3.4. Monte-Carlo Simulations

To validate the RegCusp modeling method, we tested it by a series of simulated data with known parameters. We found that the parameter estimates are unbiased with overestimated SEs. This over-dispersion effect is not uncommon in statistical modelling, such as in logistic regression and Poisson regression. To overcome the dispersion issue, we established a bootstrapping resampling method and used as a remedy. We report one scenario in this paper as an illustration.
In this scenario, data are simulated using Equation (6) with σ = 0.5 and n = 300. Two predictors of x1 and x2 are generated from the standard normal distribution with true regression parameter vectors a = (2, 2, 0), b = (2, 0, 2) using Equation (8) with a2 = 0 (implying that x1 is an asymmetry variable) and Equation (9) with b1 = 0 (implying that x2 is a bifurcation variable). This parameterization is used to assess if the RegCusp can correctly identify the role of the two variables while detecting the cusp catastrophe from the simulated data.
Data are generated with 5 steps:
  • Step 1: randomly simulate n = 300 observations for x1 and x2 from the standard normal distribution and for the error term of ε i from normal distribution with mean 0 and standard deviation σ = 0.5;
  • Step 2: calculate α i and β i with Equations (8) and (9) using a = (2, 2, 0) and b = (2, 0, 2) as well as the x1 and x2 from Step 1;
  • Step 3: for each set of α i and β i from Step 2, we solve Equation (7) to obtain Yi. Based on the discussions in Section 3.2, we select one root corresponding to the Maxwell convention which is to minimize V (Yi, α i , β i );
  • Step 4: using Yi from Step 3 and ε i from Step 1, calculate yi based on the Equation (6);
  • Step 5: with the data from Steps 1 to 4, estimate a and b using the maximum likelihood estimation in Equation (11).
The 5-step simulation procedure is repeated 5000 times and the results are summarized in Table 1. In the table columns named as “Mean” and “Med” represent the mean and median of the 5000 simulations. It is obvious that that the RegCsup can correctly identify model parameters since the parameter estimates are very close to the true values of a = (2, 2, 0) and b = (2, 0, 2). The simulation results suggest the unbiasedness from RegCusp.
The unbiased property of the RegCsup model is also true for the estimated σ 2 generated using Equation (6) (mean = median = 0.51 from the 5000 simulations, not presented in the table). The unbiasedness of the point estimates of the RegCusp model is graphically evident in Figure 2 where the first six charts are for the estimated regression parameters and the last charts for σ 2 .
In Table 1, the estimated sampling variance (column “EmpV”) and the average of estimated variance (column “EstV”) for the parameters of a and b were calculated from the 5000 simulations using the gradient Hessian matrix from the likelihood function. The empirical coverage probability (column “ECP”) was also presented in the table. Statistically, the sampling variance (i.e., “EmpV”) should be a consistent estimate of the true variance of the parameters and the estimated variance (i.e., “EstV”) should be close to “EmpV” so that the “ECP” should be close to 95%. A close assessment of the results in Table 1 reveals that the estimates of ECP are less than 95% for all of the parameters, indicating the lack of efficiency of the Hessian matrix for variance estimation. As shown in Figure 2, the distribution of the estimated parameters a and b from the 5000 simulations are highly leptokurtic which indicates that the variance estimation in RegCusp is inadequate and should be re-calibrated. To solve this problem, we resorted to a bootstrapping procedure.

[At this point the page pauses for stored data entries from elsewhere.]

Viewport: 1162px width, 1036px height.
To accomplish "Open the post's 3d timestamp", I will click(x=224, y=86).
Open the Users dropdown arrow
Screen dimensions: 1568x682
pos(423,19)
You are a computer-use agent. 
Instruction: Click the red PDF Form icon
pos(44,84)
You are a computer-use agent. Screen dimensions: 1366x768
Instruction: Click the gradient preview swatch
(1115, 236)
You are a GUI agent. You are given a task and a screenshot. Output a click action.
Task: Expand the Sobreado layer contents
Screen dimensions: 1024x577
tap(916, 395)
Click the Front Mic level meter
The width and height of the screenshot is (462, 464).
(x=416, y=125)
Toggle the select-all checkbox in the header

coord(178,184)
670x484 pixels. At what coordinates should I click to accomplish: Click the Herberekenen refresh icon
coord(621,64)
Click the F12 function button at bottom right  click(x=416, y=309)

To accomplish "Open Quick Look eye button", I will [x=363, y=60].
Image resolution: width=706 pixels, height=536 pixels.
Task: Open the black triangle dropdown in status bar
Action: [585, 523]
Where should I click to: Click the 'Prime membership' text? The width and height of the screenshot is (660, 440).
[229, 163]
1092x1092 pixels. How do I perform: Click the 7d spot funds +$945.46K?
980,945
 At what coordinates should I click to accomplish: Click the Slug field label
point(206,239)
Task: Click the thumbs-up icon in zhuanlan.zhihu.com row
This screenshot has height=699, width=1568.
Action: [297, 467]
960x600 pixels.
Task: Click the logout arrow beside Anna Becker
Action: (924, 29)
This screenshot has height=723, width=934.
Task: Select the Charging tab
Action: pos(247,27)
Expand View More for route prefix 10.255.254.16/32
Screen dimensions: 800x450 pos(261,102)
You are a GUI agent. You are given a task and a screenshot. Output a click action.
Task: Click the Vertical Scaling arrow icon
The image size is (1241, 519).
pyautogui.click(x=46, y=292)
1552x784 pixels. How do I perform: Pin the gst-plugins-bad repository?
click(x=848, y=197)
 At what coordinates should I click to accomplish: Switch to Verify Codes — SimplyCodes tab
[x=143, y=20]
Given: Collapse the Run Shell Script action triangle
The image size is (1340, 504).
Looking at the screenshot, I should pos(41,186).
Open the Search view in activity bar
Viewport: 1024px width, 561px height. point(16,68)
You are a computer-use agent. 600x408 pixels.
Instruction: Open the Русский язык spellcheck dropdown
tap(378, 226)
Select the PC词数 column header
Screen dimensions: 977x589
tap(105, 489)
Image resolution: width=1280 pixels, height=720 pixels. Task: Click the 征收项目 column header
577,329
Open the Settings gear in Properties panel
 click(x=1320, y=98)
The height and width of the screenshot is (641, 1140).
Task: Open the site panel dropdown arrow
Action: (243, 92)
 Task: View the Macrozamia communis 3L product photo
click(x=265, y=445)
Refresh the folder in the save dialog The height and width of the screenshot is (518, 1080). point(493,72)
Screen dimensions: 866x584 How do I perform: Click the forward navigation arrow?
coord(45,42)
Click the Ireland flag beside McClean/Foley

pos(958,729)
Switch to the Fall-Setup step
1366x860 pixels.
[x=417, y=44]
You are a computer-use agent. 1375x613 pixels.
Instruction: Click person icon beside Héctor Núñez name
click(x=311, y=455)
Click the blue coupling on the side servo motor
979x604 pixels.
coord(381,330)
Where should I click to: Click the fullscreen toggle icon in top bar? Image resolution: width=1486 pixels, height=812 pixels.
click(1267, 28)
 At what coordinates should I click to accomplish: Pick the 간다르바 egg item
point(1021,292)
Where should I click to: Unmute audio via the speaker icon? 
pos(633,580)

3.5. Boostrapping Re-Sampling for Variance Estimation

Bootstrapping is a resampling procedure used in statistics to estimate variance when the typical Hessian matrix is inadequate. In any typical application for variance estimation, a small number of bootstrap in the range of 200 to 300 are sufficient and we used B = 300, which we found not efficient enough, so we choose B = 500 for illustration.
To correctly estimate the variance using the bootstrap procedure, the 5-step RegCusp simulation in Section 3.4 is now extended to include the sixth step of bootstrapping for a 6-step procedure as follows:
  • Step 1 to Step 5, the same as in Section 3.4;
  • Step 6: bootstrap the data from Step 4 and re-run the estimation Step 5 for B = 500 times to generate a bootstrapping sample.
The bootstrapping sample of size B = 500 can then be used for two purposes:
(1)
to estimate the variances from these 500 samples. With the estimated bootstrapping variance, we can then construct the 95% CI for the parameter. Then the CIs are used to calculate the coverage probability (denoted by “ECP1”).
(2)
to use the B = 500 samples to direct construct the 95% confidence intervals (CI) for each estimate and then the associated coverage probability (denoted by “ECP2”).
Bootstrapping results are summarized in Table 2. Column “EstV” is the estimated variance obtained from the 500 bootstrapping samples. These estimates are now much closer to the empirical variance “EmpV”. Column “ECP1” is the coverage probability using the bootstrapping variance from purpose (1), and the “ECP2” is the coverage probability using the bootstrapping CI from purpose (2). It can be seen from Table 2 that both coverage probabilities (i.e., ECP1 and ECP2) from the proposed bootstrapping method are much closer to 95% than the values obtained without bootstrapping in Table 1. Results in Table 2 indicate that our RegCusp model is valid with regard to both point and interval estimates.

4. Real Data Analysis

4.1. Data Source

To validate our new methods, surveys for an NIH funded project (Award #: R01 MH069229, PI: Stanton and Chen) were analyzed. The project was designed to test an educational HIV prevention program to encourage condom use among Bahamian adolescents [33]. The data were analyzed in a previous study to detect the intervention effect on the intention to use a condom with the SDECusp method [14]. In this study, we use data from the same source to test our RegCusp model in assessing factors other than intervention that may affect self-efficacy of condom use. Participants were public school students in Grade 9. They were randomly assigned to receive either intervention or control conditions. Data were collected in classroom settings using validated questionnaires. Follow-up data at Grade 12 (n = 1790, 40.6% male, mean age = 16.9 years, SD = 0.74) were analyzed.
Condom-use self-efficacy was used as the outcome variable y (mean score = 4.36, SD = 0.80). A total of six items were used to measure condom-use self-efficacy (Cronbach alpha = 0.81). A typical item read, “I could convince my partner that we should use a condom even if he (she) doesn’t want to.” Individual items were measured using a 5-point Likert scale (1 = no, not at all; 2 = probably not; 3 = don’t know/unsure; 4 = probably yes; and, 5 = certainly yes). Mean scores were computed over the six items. Participants who scored higher on the scale had higher self-efficacy to use a condom during sex.
HIV knowledge was used as the asymmetry variable x1 (mean = 14.29, SD = 2.39). Participants were asked 18 true/false questions regarding their knowledge on HIV transmission and prevention. An example question read, “A woman can get HIV if she has anal sex with a man who has HIV”. A participant received one point for each correct answer. Participants with higher total scores were considered more knowledgeable about HIV/AIDS. The score ranged from 0 (no HIV knowledge) to 18 (fully knowledgeable).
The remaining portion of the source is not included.